(Exercise material begins)
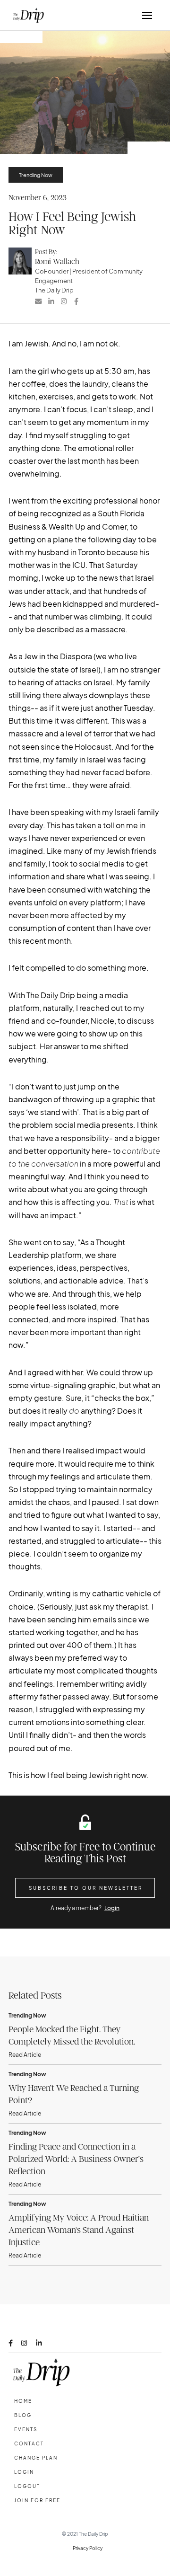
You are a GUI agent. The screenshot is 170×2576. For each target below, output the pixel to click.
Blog (23, 2415)
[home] (26, 15)
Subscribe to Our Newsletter (86, 1888)
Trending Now (35, 175)
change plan (36, 2458)
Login (111, 1908)
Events (25, 2429)
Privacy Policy (87, 2548)
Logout (27, 2486)
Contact (29, 2443)
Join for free (37, 2500)
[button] (147, 15)
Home (23, 2401)
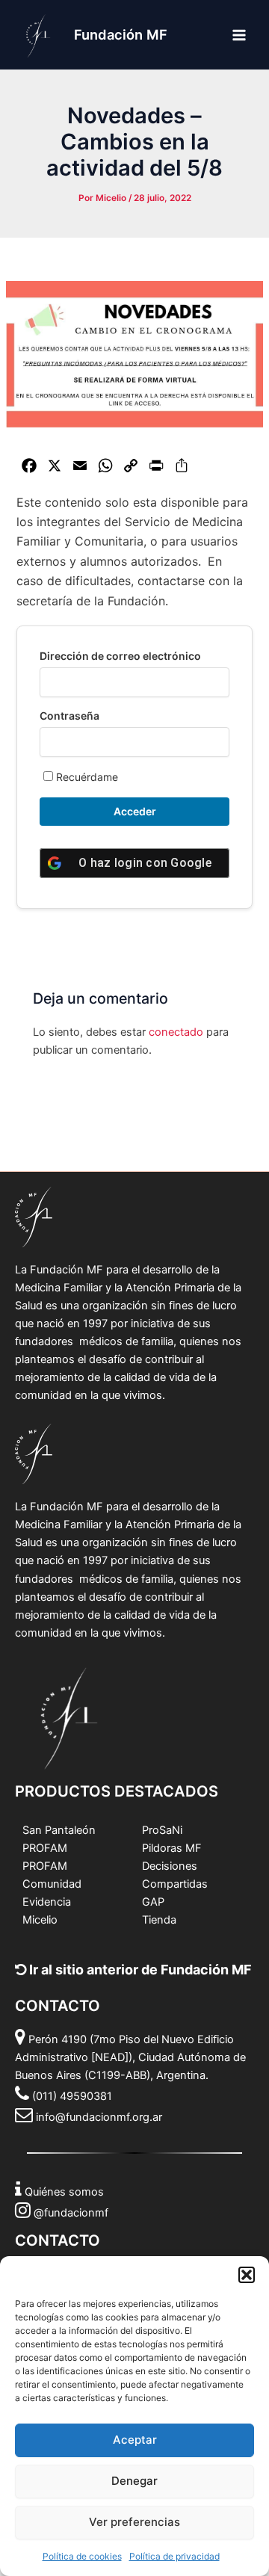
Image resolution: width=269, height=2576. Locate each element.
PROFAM (44, 1848)
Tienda (159, 1920)
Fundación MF (120, 34)
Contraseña (69, 715)
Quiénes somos (64, 2192)
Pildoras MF (172, 1848)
(Exercise material ends)
Activity
Print exactly the lines between the line containing "[home] (26, 15)" and the last line of the entries above, including both, and nothing besides; skip the pictures.

Task output
[home] (26, 15)
Subscribe to Our Newsletter (86, 1888)
Trending Now (35, 175)
change plan (36, 2458)
Login (111, 1908)
Events (25, 2429)
Privacy Policy (87, 2548)
Logout (27, 2486)
Contact (29, 2443)
Join for free (37, 2500)
[button] (147, 15)
Home (23, 2401)
Image resolution: width=269, height=2576. Locate each element.
PROFAM (44, 1848)
Tienda (159, 1920)
Fundación MF (120, 34)
Contraseña (69, 715)
Quiénes somos (64, 2192)
Pildoras MF (172, 1848)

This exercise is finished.